Wednesday, March 17, 2010

Reflection

When do you feel like you are a man?

This is my question for my two readers that I pose for you. Is it, thinking of others, raising a family, turning 18? This big question leads me to ask another one: do I feel like a man?

I know there are jokes you all are either making out loud or in your heads, hah hah hah! But seriously, when I look in the mirror do I see a man or a young adult? I know you can't answer that question but for me, I don't see or feel myself in any sort of adult "man" role. I don't know if it's the job that I do, acting like I'm 5 all day (i love my job!) Or, just the fact that i see my parents on a regular basis and visualize coming to the kitchen on a Saturday morning and eating the delicious raspberry scones my mother has baked while planning an interesting day in D.C. spent with museums, walks through the Mall or flying a kite right by the Monument. I don't know if it's just as you reach the pinnacle of your teenage years you stop growing and start accepting that you'll only be 5'7 for the rest of your life and you will have a stockier build then that stupid lanky kid playing basketball. It's probably a combination of all of these ideas wrapped into one. For me, when I look at myself in the mirror (first I flex my biceps!.. okay, you didn't need to know that...) and then I think about how I'm not a teenager. I'm not a little guy who depends on his dad to drive him to the movies to meet up with friends. I'm not a boy who plays out in the snow all day and then rushes in for Hot Chocolate with mini-marshmallows that mom has waiting for me (hah, actually Alice still does that for me only it's more shoveling snow then making snowmen!) I'm not the guy who walks the halls of his high school, making plans for the weekend and complaining about Ms. Griffin's lack of English teaching skills (true story). I'm no longer that person. I've grown up.

It sucks.

Okay, being older has a lot of advantages.

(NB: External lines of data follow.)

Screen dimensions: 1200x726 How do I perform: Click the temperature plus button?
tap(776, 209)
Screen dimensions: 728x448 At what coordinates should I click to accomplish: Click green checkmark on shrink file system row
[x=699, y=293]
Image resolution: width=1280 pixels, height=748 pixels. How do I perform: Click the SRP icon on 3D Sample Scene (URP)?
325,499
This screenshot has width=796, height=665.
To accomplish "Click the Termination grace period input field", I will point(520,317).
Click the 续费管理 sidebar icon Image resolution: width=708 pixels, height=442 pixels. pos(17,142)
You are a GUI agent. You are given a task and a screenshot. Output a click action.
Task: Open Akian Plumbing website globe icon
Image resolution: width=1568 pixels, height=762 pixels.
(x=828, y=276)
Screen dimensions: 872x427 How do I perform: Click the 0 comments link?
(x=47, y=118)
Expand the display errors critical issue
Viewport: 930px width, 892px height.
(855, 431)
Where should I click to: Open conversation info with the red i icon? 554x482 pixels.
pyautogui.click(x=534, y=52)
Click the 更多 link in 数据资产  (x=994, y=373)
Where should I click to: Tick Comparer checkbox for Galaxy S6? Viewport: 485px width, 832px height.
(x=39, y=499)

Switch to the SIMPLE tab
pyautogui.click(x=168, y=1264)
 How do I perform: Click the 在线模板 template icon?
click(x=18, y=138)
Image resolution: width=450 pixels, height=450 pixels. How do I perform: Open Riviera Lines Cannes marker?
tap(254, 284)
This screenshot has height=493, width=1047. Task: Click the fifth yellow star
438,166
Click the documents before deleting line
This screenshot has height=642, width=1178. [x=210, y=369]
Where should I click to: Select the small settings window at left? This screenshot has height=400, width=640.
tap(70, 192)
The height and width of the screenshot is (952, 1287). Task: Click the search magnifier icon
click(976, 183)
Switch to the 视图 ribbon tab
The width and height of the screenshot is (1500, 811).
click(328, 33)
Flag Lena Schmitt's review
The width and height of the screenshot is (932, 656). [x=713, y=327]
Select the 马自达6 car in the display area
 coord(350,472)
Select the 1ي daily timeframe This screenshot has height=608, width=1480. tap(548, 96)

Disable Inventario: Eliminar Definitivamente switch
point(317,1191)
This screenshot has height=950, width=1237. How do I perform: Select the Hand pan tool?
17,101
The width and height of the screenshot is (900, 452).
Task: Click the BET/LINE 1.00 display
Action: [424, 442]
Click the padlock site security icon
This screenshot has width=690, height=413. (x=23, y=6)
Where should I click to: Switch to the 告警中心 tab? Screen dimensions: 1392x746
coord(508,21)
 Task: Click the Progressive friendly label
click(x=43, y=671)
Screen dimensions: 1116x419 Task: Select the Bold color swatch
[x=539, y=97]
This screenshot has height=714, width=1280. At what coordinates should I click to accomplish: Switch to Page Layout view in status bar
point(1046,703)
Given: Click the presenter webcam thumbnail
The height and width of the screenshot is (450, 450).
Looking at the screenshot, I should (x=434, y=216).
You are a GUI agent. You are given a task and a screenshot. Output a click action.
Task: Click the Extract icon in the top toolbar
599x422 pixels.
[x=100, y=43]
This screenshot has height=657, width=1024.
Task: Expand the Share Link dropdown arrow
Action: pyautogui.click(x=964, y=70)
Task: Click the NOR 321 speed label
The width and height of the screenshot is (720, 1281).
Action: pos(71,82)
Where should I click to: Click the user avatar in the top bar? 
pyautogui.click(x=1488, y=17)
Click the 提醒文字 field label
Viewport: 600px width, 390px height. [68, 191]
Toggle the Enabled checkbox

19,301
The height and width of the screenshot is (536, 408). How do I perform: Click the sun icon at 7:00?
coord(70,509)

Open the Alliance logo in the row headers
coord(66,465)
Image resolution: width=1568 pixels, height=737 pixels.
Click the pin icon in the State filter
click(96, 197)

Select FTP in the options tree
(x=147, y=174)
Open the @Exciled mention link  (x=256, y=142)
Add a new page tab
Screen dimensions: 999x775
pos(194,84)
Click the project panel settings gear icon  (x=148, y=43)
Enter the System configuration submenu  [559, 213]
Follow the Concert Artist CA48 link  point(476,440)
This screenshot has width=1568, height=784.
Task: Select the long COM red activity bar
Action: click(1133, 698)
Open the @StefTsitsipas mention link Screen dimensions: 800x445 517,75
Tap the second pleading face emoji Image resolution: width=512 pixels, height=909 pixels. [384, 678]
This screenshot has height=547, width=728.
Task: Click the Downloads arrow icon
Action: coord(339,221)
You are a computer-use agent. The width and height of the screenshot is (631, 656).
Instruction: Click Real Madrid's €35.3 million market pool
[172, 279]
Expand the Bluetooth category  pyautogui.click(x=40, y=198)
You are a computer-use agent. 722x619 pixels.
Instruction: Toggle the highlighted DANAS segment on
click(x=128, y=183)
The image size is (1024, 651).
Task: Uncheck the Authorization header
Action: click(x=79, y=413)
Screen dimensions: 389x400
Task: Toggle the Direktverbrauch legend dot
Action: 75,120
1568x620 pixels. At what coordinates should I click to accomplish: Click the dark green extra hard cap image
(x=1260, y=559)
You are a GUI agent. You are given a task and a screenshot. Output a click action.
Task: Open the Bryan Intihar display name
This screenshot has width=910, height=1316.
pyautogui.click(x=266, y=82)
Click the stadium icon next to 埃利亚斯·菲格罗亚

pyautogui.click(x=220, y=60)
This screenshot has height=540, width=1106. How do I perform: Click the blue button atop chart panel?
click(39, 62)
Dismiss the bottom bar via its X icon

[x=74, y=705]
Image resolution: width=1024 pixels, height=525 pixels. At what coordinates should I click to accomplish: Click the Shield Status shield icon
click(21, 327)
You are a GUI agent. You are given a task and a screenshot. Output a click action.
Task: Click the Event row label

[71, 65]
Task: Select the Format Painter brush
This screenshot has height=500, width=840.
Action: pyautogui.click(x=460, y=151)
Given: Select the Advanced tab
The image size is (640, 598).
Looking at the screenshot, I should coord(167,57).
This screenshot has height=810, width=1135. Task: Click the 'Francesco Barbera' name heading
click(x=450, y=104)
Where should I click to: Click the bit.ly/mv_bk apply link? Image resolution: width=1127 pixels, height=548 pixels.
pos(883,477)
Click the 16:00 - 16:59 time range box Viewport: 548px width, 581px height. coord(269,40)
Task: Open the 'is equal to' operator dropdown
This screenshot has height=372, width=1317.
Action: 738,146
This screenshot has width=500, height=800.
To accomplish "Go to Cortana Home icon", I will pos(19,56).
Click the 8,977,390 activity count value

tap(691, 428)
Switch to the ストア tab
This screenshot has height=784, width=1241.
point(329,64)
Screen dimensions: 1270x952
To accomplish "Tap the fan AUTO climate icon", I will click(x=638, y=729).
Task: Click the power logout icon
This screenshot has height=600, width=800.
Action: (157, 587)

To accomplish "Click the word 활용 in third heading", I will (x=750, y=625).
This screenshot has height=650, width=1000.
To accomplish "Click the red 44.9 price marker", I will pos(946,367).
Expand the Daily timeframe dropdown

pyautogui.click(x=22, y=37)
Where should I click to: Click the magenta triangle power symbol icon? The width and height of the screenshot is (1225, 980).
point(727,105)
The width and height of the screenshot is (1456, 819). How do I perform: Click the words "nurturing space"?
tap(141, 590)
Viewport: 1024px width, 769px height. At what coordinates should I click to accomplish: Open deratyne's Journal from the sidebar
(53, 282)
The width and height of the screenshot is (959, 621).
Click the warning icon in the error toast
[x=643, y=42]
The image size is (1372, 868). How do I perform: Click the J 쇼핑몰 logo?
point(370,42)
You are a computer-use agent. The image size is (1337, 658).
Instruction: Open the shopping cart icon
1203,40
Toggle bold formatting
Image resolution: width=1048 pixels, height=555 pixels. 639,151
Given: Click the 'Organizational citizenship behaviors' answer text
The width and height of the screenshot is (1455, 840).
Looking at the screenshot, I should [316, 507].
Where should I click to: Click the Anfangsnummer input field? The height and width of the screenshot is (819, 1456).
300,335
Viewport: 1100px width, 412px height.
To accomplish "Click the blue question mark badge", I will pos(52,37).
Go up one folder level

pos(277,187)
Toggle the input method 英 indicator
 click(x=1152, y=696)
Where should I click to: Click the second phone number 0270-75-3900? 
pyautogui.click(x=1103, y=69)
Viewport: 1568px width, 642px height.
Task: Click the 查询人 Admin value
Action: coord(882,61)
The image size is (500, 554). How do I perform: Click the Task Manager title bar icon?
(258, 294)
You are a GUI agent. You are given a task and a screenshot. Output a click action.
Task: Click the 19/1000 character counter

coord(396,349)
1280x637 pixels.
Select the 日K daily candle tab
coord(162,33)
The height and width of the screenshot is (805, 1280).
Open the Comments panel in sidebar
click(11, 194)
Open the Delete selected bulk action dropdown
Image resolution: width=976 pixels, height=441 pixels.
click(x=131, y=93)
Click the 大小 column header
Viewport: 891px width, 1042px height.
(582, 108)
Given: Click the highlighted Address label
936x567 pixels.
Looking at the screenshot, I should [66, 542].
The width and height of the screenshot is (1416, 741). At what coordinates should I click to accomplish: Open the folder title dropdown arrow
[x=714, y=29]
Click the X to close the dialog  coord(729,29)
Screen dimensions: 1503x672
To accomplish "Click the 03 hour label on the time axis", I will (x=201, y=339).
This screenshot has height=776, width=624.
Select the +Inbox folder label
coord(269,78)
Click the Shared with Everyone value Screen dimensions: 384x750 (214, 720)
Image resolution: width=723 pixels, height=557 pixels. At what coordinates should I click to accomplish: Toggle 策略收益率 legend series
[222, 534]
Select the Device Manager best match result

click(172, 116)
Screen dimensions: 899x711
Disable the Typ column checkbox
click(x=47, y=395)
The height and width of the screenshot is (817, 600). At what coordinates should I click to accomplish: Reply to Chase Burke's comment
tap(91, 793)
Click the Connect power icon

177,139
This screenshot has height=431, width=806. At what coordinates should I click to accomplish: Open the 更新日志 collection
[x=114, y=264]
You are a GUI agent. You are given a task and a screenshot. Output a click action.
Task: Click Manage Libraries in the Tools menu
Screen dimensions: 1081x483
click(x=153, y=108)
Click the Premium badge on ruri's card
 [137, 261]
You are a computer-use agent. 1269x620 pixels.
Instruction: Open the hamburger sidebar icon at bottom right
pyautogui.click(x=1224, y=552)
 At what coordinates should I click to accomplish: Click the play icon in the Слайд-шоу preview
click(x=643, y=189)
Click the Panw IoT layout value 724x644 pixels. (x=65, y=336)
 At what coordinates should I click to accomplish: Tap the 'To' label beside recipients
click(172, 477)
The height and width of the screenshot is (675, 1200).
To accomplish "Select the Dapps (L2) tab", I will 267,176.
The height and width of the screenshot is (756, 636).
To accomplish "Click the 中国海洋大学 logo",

I don't have a bedtime obviously. I'm writing this at 1:30 in the morning (what's up mom and dad?!) but I have to understand the consequence of staying up. That's the thing as grownups that our grownups forgot to mention. There are a lot more consequences for what we do now and we spend a lot of our lives considering them before we make any final decision. Especially money. Before it was carefree, who needs a savings account?! Life insurance? Really? Me? I'm going to take my chances on not getting into a fatal accident thus deterring me away from the decision to get Health insurance. Now, especially being a dad, everything is about where the money goes. If we get the half off formula then we can put that money away for a really nice private school. School! What's the best school to send your kid? What does an overall education mean? Have you noticed that this paragraph mostly has questions in it? Just did it again. That's the thing about being a parent: you have a million questions! And that's only the ones you yourself have. What happens when your little guy starts asking the really hard questions: why is the sky blue? Where do babies come from? and of course, why was i adopted? Okay, I'm pretty sure most of you won't get that last one, but for my sister and I, it was a good question.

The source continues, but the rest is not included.